そんな感情も四散しかけた第五次聖杯戦争。メソポタミアの頃から因果関係にあったエージェントのマスター、槇利枯捺に出会った。
聞き留めた話によると、枯捺の父は第四次聖杯戦争で狂犬を召喚したマスターとな。
「……それは確かなのか、綺礼?」
意地悪く笑めば、綺礼は眉を寄せる。愚問と申したげだな。
「本人は知らないだろうが、確かだ」
「ふはははっ、愉快愉快!」
まさに因果応報、再び相まみえるとは。しかも魔術ができないマスターだと。……いや、それは有り得ない。
仮に魔術ができないマスターだとして、何故我の宝具が、魔力が、枯捺の前で消失した。吸収に近かったが、異常だ。
「……どうした、ギルガメシュ」
綺礼が訝しげに我を見る。全く、王を崇めぬ愚か者め。
「何でもない」
考えるのはまた後日というわけだ。
それより王たる1日を過ごさなくてはな。綺礼はそのまま扉から出て行く。さしずめ客が来たのであろう。

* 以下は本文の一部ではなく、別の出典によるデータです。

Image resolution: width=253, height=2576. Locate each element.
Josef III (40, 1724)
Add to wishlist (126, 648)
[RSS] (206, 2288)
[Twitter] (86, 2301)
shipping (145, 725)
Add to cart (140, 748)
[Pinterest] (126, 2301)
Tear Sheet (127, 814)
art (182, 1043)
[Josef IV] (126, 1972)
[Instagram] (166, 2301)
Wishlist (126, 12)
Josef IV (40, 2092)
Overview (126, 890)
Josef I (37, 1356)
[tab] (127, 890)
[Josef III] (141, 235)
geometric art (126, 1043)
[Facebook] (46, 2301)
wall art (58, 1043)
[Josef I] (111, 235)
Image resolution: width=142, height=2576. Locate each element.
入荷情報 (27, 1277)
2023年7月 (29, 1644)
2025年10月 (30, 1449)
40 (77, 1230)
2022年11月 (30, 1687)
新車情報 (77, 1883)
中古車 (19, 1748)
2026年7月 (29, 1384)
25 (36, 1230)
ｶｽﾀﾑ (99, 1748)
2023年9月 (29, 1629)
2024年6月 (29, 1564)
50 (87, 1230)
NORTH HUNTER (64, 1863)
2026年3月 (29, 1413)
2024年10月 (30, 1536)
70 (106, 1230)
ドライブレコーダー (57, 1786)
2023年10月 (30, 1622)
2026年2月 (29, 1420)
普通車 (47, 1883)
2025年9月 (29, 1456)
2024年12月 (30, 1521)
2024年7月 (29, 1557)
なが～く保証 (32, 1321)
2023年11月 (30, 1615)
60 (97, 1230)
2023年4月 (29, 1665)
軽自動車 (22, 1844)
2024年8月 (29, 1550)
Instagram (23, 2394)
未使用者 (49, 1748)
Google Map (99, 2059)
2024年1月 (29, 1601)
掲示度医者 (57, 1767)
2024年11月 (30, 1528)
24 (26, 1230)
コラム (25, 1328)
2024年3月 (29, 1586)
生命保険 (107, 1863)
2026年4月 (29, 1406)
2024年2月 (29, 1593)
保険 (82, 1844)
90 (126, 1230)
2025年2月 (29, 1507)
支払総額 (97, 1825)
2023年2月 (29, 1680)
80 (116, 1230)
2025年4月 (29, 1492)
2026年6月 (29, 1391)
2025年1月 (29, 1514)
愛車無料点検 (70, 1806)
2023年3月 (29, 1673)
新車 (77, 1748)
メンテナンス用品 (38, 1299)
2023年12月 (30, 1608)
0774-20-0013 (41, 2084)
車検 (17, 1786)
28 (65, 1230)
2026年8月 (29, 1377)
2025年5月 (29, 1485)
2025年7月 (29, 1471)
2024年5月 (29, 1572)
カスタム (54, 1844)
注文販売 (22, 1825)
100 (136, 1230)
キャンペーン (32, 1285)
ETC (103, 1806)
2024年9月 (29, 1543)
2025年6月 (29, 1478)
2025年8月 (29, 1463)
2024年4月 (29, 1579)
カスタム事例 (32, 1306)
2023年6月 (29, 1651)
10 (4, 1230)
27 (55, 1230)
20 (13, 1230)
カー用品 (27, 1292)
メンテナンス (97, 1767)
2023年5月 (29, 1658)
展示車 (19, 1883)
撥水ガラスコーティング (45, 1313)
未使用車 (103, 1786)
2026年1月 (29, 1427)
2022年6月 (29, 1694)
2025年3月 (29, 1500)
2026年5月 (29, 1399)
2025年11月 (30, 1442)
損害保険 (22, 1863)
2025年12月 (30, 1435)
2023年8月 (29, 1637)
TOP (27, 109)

世の中不思議なものだ。偶像崇拝から神の信仰まで。さすがの我も理解に苦しむ。度し難い我が儘のようでひどく滑稽だ。
「……そういえば、」
綺礼の置いていった氷をグラスに入れながら、我は枯捺を思い出す。
―あのまま気絶したから公園まで運んだが……無事だろうか。
笑いそうになった。
何を馬鹿な心配を。
―しかし、
―枯捺だからこそ抱く感情。
強いてこの感情に色を付けるなら薄い紅色を使おう。中途半端だが、それでいて美しい色を。
冷酷や無関心とは程遠い。セイバーとはまた違う感情。
「……ふん、不思議なものだ」
グラスに葡萄酒の瓶を傾ける。
此度の葡萄酒は年代物であり、喉越し爽やかだとか。しかし、今はそれすら『どうでもいい』。途方ものない旅路のようで、苛立つばかりだ。
「我が、悩むなど徒労だな」
喉に葡萄酒を流し込む。
確かに、少しだけ爽やかであった。